Open halixness opened 4 months ago

halixness commented 4 months ago

Hello. I'm struggling with replicating the reported perplexity (~6) for LLaMa-2-7b. I am using this simple code snippet:

import evaluate
import datasets

perplexity = evaluate.load("perplexity", module_type="metric")
input_texts = datasets.load_dataset("wikitext",
                                    "wikitext-2-raw-v1",
                                    split="test")["text"]
input_texts = [s for s in input_texts if s!='']
results = perplexity.compute(
    model_id="sharpbai/Llama-2-7b-hf",
    batch_size=4,
    predictions=input_texts
)
print(results)

And I get among the results: 'mean_perplexity': 60.9764459149642. In this tutorial it is computed "approximately" by flattening the dataset into a string and by computing the avg. sliding window perplexity. I still get a high perplexity. I tried to change the model in the code snippet to openai-community/gpt2 and the perplexity is above 600! Does this depend on using the correct model class? Thank you for any suggestion.

EDIT: I'm using the following versions

transformers              4.38.2
evaluate                  0.4.1
datasets                  2.18.0 
SamSJackson commented 4 months ago

Perplexity is a measure which is dependent on the model used to calculate it. Specifically, the formula for perplexity is entirely dependent on the probability functions for a given model.
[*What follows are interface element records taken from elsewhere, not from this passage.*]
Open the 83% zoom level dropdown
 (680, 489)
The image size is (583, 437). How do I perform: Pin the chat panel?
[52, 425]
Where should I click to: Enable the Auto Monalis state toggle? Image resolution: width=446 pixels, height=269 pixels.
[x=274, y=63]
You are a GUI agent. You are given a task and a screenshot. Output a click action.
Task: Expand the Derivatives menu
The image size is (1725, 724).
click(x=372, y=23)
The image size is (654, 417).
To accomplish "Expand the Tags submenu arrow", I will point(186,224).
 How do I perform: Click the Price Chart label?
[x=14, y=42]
So seeing different perplexities for different models is entirely expected.

You could even argue that the higher perplexity from GPT2 compared to Llama-2-7B for the human dataset of wikitext is a reflection that Llama-2-7B is a better model.

halixness commented 4 months ago

I tested also LLaMa2-70b and the perplexity on wikitext is around 22. Shouldn't I expect a better performance for both the 70b and the 7b variant? Is LLaMa2's training distribution that far?
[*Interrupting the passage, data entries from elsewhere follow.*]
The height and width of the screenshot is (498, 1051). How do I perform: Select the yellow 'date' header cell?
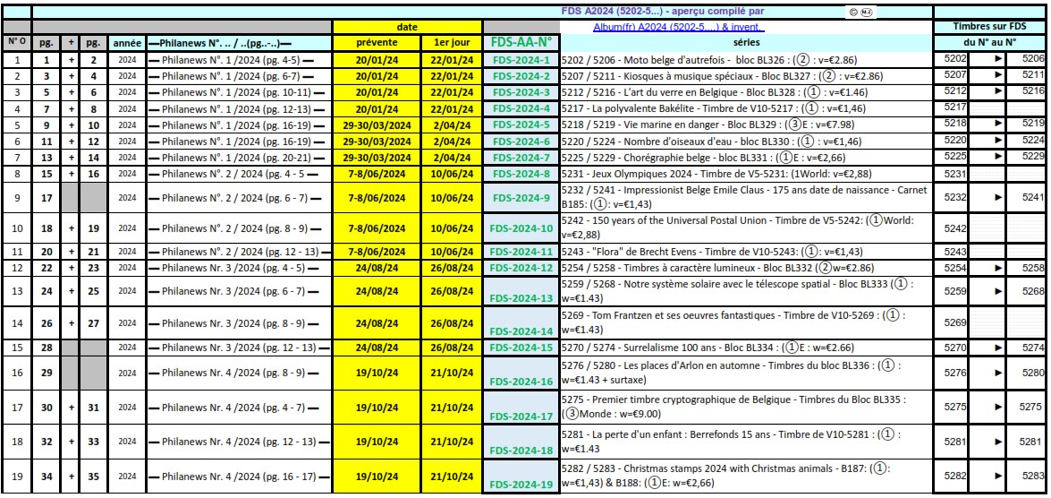(x=407, y=27)
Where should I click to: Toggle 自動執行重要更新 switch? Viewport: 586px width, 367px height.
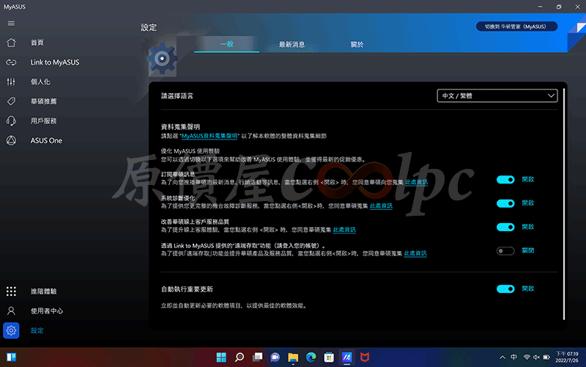505,289
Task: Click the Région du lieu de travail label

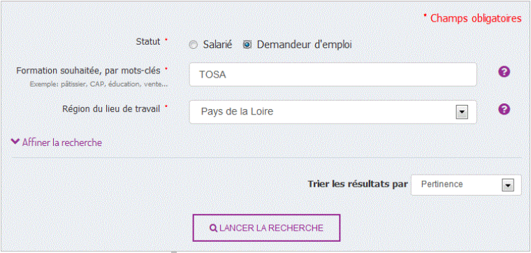Action: (x=111, y=109)
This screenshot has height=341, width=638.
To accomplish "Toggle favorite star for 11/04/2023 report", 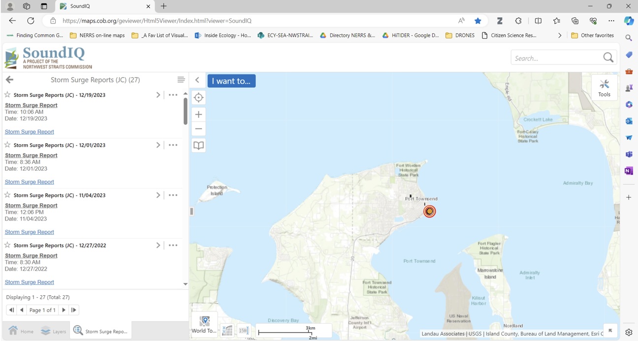I will [7, 195].
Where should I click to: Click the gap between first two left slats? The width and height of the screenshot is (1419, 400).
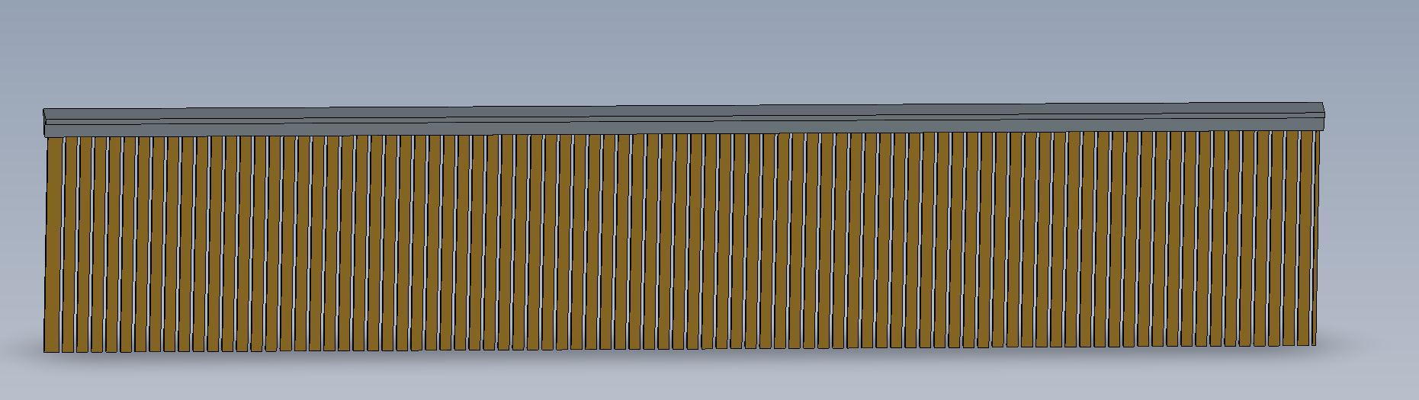(63, 244)
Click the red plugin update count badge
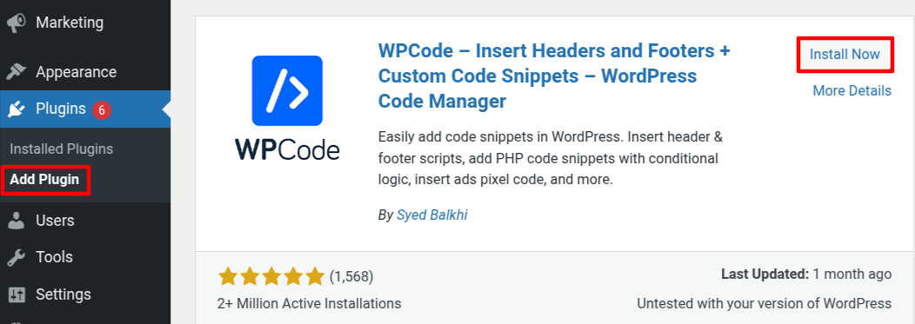 [102, 109]
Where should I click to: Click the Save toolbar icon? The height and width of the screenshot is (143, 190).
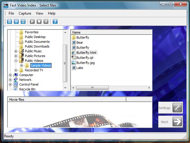(x=23, y=21)
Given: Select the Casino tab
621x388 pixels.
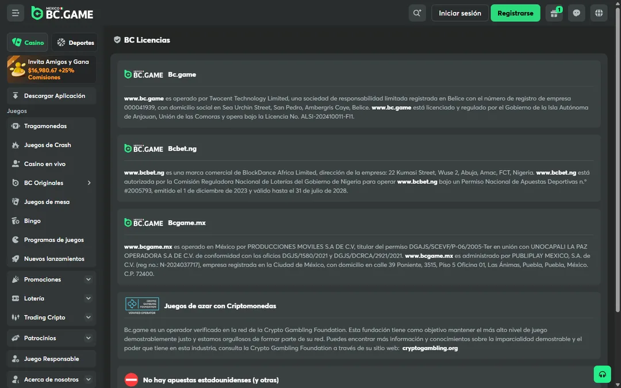Looking at the screenshot, I should (28, 43).
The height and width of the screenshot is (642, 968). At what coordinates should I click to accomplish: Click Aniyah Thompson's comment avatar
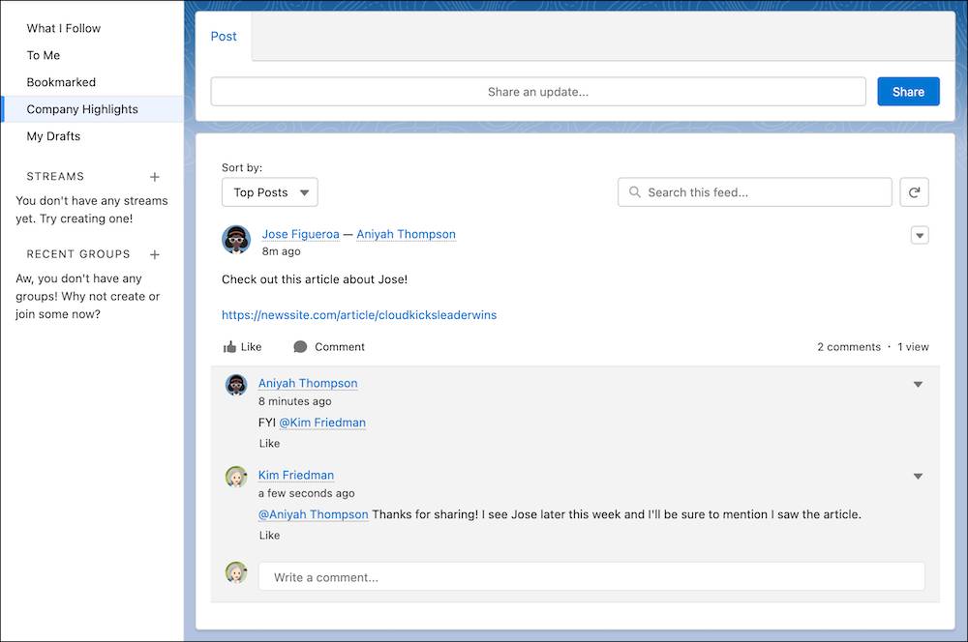tap(235, 384)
SamSJackson commented 4 months ago

I don't know how the results from the initial paper calculated their perplexity, whether they used HuggingFace's metric or not, but given the discussion is based on the varying window size, that could be part of the problem.

Are you confident that you are using the right sliding window (Context window) size?

If you want to be really precise, you could write your own perplexity measure. There is a good guide here HuggingFace: Perplexity of Fixed-Length Models.

Also, it is not surprising that 70b is largely outperforming 7b. The parameter difference is just that large.

anu7699 commented 2 months ago

Hi @halixness, were you able to resolve the perplexity issue? I am also getting similar value (~56) for llama2-7b. I have tried coding up the perplexity calculations suggested by @SamSJackson and also with huggingface evaluate module, but still getting similar values.